- [What this task involves]: Can you restate the records below word for word?

- [Stored data entries]:

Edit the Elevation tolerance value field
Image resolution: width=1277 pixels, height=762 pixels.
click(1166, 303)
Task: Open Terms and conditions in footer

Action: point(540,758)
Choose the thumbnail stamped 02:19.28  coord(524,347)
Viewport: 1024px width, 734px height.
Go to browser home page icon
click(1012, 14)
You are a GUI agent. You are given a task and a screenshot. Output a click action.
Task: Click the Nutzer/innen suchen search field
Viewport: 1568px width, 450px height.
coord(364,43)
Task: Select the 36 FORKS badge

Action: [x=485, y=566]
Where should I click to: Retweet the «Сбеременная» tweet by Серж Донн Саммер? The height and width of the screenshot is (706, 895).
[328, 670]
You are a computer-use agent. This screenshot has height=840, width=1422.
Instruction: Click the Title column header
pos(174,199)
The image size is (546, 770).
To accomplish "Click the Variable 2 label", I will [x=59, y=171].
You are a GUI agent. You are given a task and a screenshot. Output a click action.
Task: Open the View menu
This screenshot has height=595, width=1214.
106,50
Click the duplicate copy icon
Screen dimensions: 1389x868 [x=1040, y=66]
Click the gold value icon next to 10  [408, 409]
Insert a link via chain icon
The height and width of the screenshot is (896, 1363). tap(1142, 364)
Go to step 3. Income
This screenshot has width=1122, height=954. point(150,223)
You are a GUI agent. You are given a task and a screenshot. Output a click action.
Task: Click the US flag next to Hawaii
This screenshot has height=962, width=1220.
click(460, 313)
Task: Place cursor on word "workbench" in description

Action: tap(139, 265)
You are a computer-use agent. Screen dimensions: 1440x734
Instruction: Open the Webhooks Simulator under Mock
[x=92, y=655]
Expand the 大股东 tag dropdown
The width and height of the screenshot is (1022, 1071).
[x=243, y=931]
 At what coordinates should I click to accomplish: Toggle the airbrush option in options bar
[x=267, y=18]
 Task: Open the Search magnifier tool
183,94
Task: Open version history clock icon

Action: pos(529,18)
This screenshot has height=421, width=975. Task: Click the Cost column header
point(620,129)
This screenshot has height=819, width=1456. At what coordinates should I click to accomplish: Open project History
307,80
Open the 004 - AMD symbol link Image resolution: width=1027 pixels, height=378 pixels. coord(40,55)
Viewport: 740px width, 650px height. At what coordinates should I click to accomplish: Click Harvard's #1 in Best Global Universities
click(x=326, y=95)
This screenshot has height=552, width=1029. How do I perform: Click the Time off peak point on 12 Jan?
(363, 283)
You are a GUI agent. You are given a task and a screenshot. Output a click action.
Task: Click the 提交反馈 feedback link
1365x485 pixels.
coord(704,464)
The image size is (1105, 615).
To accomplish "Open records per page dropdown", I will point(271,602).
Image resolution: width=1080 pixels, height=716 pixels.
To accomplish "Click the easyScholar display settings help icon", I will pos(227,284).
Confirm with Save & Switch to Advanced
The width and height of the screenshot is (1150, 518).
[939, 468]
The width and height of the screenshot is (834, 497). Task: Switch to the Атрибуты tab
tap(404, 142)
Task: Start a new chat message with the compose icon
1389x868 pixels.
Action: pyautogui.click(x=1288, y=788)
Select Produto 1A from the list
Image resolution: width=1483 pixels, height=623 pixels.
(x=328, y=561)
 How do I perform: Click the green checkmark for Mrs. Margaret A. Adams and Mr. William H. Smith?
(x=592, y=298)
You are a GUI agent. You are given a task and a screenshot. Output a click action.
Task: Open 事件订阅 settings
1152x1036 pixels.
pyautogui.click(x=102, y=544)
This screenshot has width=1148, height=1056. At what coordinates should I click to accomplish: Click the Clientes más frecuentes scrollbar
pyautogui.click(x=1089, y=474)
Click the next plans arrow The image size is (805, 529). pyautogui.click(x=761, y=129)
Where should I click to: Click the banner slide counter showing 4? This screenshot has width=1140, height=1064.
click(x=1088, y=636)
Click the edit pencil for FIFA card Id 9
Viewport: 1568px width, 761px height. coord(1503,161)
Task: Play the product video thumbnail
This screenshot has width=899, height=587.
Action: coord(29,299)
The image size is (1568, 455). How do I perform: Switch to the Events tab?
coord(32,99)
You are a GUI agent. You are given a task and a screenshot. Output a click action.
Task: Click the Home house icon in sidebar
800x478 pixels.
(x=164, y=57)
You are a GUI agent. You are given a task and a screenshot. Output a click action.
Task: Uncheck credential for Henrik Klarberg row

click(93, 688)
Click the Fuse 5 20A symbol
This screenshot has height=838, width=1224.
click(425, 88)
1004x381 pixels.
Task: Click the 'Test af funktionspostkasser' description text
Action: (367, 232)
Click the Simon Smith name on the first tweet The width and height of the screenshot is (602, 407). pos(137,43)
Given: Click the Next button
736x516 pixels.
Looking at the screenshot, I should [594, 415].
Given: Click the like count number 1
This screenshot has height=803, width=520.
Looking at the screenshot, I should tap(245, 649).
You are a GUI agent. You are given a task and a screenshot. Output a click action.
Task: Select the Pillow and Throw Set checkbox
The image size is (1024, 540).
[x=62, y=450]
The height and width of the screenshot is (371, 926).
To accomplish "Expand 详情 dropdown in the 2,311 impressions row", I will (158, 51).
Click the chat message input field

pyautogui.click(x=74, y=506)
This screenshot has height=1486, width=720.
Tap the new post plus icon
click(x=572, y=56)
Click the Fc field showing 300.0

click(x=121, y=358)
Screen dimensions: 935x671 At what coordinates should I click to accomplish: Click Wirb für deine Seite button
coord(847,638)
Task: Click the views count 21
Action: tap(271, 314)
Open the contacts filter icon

- [Written answer]:
Edit the Elevation tolerance value field
Image resolution: width=1277 pixels, height=762 pixels.
click(1166, 303)
Task: Open Terms and conditions in footer

Action: point(540,758)
Choose the thumbnail stamped 02:19.28  coord(524,347)
Viewport: 1024px width, 734px height.
Go to browser home page icon
click(1012, 14)
You are a GUI agent. You are given a task and a screenshot. Output a click action.
Task: Click the Nutzer/innen suchen search field
Viewport: 1568px width, 450px height.
coord(364,43)
Task: Select the 36 FORKS badge

Action: [x=485, y=566]
Where should I click to: Retweet the «Сбеременная» tweet by Серж Донн Саммер? The height and width of the screenshot is (706, 895).
[328, 670]
You are a computer-use agent. This screenshot has height=840, width=1422.
Instruction: Click the Title column header
pos(174,199)
The image size is (546, 770).
To accomplish "Click the Variable 2 label", I will [x=59, y=171].
You are a GUI agent. You are given a task and a screenshot. Output a click action.
Task: Open the View menu
This screenshot has height=595, width=1214.
106,50
Click the duplicate copy icon
Screen dimensions: 1389x868 [x=1040, y=66]
Click the gold value icon next to 10  [408, 409]
Insert a link via chain icon
The height and width of the screenshot is (896, 1363). tap(1142, 364)
Go to step 3. Income
This screenshot has width=1122, height=954. point(150,223)
You are a GUI agent. You are given a task and a screenshot. Output a click action.
Task: Click the US flag next to Hawaii
This screenshot has height=962, width=1220.
click(460, 313)
Task: Place cursor on word "workbench" in description

Action: tap(139, 265)
You are a computer-use agent. Screen dimensions: 1440x734
Instruction: Open the Webhooks Simulator under Mock
[x=92, y=655]
Expand the 大股东 tag dropdown
The width and height of the screenshot is (1022, 1071).
[x=243, y=931]
 At what coordinates should I click to accomplish: Toggle the airbrush option in options bar
[x=267, y=18]
 Task: Open the Search magnifier tool
183,94
Task: Open version history clock icon

Action: pos(529,18)
This screenshot has height=421, width=975. Task: Click the Cost column header
point(620,129)
This screenshot has height=819, width=1456. At what coordinates should I click to accomplish: Open project History
307,80
Open the 004 - AMD symbol link Image resolution: width=1027 pixels, height=378 pixels. coord(40,55)
Viewport: 740px width, 650px height. At what coordinates should I click to accomplish: Click Harvard's #1 in Best Global Universities
click(x=326, y=95)
This screenshot has height=552, width=1029. How do I perform: Click the Time off peak point on 12 Jan?
(363, 283)
You are a GUI agent. You are given a task and a screenshot. Output a click action.
Task: Click the 提交反馈 feedback link
1365x485 pixels.
coord(704,464)
The image size is (1105, 615).
To accomplish "Open records per page dropdown", I will point(271,602).
Image resolution: width=1080 pixels, height=716 pixels.
To accomplish "Click the easyScholar display settings help icon", I will pos(227,284).
Confirm with Save & Switch to Advanced
The width and height of the screenshot is (1150, 518).
[939, 468]
The width and height of the screenshot is (834, 497). Task: Switch to the Атрибуты tab
tap(404, 142)
Task: Start a new chat message with the compose icon
1389x868 pixels.
Action: pyautogui.click(x=1288, y=788)
Select Produto 1A from the list
Image resolution: width=1483 pixels, height=623 pixels.
(x=328, y=561)
 How do I perform: Click the green checkmark for Mrs. Margaret A. Adams and Mr. William H. Smith?
(x=592, y=298)
You are a GUI agent. You are given a task and a screenshot. Output a click action.
Task: Open 事件订阅 settings
1152x1036 pixels.
pyautogui.click(x=102, y=544)
This screenshot has width=1148, height=1056. At what coordinates should I click to accomplish: Click the Clientes más frecuentes scrollbar
pyautogui.click(x=1089, y=474)
Click the next plans arrow The image size is (805, 529). pyautogui.click(x=761, y=129)
Where should I click to: Click the banner slide counter showing 4? This screenshot has width=1140, height=1064.
click(x=1088, y=636)
Click the edit pencil for FIFA card Id 9
Viewport: 1568px width, 761px height. coord(1503,161)
Task: Play the product video thumbnail
This screenshot has width=899, height=587.
Action: coord(29,299)
The image size is (1568, 455). How do I perform: Switch to the Events tab?
coord(32,99)
You are a GUI agent. You are given a task and a screenshot. Output a click action.
Task: Click the Home house icon in sidebar
800x478 pixels.
(x=164, y=57)
You are a GUI agent. You are given a task and a screenshot. Output a click action.
Task: Uncheck credential for Henrik Klarberg row

click(93, 688)
Click the Fuse 5 20A symbol
This screenshot has height=838, width=1224.
click(425, 88)
1004x381 pixels.
Task: Click the 'Test af funktionspostkasser' description text
Action: (367, 232)
Click the Simon Smith name on the first tweet The width and height of the screenshot is (602, 407). pos(137,43)
Given: Click the Next button
736x516 pixels.
Looking at the screenshot, I should [594, 415].
Given: Click the like count number 1
This screenshot has height=803, width=520.
Looking at the screenshot, I should tap(245, 649).
You are a GUI agent. You are given a task and a screenshot. Output a click action.
Task: Select the Pillow and Throw Set checkbox
The image size is (1024, 540).
[x=62, y=450]
The height and width of the screenshot is (371, 926).
To accomplish "Expand 详情 dropdown in the 2,311 impressions row", I will (158, 51).
Click the chat message input field

pyautogui.click(x=74, y=506)
This screenshot has height=1486, width=720.
Tap the new post plus icon
click(x=572, y=56)
Click the Fc field showing 300.0

click(x=121, y=358)
Screen dimensions: 935x671 At what coordinates should I click to accomplish: Click Wirb für deine Seite button
coord(847,638)
Task: Click the views count 21
Action: tap(271, 314)
Open the contacts filter icon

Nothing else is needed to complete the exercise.